* EXERCISE AIM *
Would you go through the records below and copy each line with the string "handle"?

* MATERIAL FOR THIS EXERCISE *
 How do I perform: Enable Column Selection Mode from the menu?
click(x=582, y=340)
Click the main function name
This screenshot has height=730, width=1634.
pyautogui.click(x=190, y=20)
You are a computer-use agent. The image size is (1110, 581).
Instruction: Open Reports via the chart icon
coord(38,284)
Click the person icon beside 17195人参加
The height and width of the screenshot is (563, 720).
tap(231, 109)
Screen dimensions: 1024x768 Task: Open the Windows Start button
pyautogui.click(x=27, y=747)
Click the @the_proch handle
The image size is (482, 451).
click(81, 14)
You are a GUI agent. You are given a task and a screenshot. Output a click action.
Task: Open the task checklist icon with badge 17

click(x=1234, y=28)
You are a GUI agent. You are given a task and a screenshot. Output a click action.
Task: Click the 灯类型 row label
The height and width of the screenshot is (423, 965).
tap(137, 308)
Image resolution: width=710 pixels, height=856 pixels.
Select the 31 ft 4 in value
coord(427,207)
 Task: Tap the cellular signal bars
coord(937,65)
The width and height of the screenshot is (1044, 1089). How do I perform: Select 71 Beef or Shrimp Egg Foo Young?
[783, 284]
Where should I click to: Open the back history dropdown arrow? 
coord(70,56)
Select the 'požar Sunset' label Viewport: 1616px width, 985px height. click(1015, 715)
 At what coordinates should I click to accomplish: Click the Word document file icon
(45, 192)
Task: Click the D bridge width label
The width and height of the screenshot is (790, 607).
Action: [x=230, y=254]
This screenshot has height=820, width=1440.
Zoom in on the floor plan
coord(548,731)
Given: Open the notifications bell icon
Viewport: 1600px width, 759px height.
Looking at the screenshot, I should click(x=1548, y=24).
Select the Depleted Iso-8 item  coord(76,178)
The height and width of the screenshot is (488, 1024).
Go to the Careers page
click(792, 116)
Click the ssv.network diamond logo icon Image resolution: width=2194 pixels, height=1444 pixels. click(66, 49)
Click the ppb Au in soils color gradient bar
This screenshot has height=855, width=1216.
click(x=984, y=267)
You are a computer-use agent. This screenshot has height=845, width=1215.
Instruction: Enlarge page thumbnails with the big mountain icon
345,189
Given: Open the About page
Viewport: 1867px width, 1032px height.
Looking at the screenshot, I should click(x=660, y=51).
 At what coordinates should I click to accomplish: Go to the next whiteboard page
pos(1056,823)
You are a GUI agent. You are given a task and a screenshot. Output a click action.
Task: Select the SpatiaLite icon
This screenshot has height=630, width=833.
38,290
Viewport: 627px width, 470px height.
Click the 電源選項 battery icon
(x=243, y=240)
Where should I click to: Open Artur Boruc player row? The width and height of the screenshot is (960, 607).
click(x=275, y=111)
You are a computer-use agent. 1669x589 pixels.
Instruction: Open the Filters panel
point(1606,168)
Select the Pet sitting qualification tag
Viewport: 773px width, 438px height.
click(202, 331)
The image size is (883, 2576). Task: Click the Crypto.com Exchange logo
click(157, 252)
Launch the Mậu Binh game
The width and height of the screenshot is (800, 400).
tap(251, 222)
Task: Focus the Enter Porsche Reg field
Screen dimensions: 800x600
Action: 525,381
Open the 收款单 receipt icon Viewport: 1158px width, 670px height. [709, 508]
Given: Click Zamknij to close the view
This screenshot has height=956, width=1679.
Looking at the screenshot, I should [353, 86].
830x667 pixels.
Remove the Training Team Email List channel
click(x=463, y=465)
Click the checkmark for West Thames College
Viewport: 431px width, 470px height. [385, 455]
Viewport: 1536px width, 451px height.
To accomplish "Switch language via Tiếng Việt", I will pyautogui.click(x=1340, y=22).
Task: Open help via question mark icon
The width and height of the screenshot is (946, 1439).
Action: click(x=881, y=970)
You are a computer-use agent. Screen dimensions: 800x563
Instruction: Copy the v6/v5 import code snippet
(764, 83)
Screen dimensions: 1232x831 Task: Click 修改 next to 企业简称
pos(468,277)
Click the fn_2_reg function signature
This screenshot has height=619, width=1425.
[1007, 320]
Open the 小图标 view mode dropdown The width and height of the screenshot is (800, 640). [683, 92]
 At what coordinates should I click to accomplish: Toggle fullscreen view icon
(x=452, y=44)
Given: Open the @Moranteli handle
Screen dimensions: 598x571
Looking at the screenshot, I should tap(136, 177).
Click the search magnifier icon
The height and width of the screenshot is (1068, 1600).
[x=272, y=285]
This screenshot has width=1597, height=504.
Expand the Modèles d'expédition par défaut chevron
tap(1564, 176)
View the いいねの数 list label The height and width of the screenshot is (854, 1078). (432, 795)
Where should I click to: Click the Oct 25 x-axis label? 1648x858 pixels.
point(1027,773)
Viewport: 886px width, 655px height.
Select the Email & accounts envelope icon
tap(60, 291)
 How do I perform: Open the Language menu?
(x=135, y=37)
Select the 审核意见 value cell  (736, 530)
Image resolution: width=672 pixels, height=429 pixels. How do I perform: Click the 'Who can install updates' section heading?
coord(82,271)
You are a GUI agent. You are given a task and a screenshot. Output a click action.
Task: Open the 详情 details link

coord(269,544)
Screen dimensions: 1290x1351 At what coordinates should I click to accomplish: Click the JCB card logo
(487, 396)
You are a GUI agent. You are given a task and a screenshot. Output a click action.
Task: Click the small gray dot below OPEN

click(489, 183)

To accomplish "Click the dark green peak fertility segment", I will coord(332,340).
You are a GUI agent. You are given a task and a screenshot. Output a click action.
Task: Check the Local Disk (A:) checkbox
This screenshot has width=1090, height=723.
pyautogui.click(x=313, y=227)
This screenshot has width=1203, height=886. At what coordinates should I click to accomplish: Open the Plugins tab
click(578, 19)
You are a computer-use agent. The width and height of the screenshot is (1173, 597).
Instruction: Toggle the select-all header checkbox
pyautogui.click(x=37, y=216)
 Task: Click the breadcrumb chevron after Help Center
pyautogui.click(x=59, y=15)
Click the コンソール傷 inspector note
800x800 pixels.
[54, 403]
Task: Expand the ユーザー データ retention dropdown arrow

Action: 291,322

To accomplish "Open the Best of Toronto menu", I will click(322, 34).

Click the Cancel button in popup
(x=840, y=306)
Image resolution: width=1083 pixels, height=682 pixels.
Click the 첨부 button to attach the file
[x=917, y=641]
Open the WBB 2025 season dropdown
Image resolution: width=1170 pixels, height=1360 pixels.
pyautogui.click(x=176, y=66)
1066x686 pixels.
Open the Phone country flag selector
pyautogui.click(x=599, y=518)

* REPLY TO THE TASK *
Click the @the_proch handle
Given: Open the @Moranteli handle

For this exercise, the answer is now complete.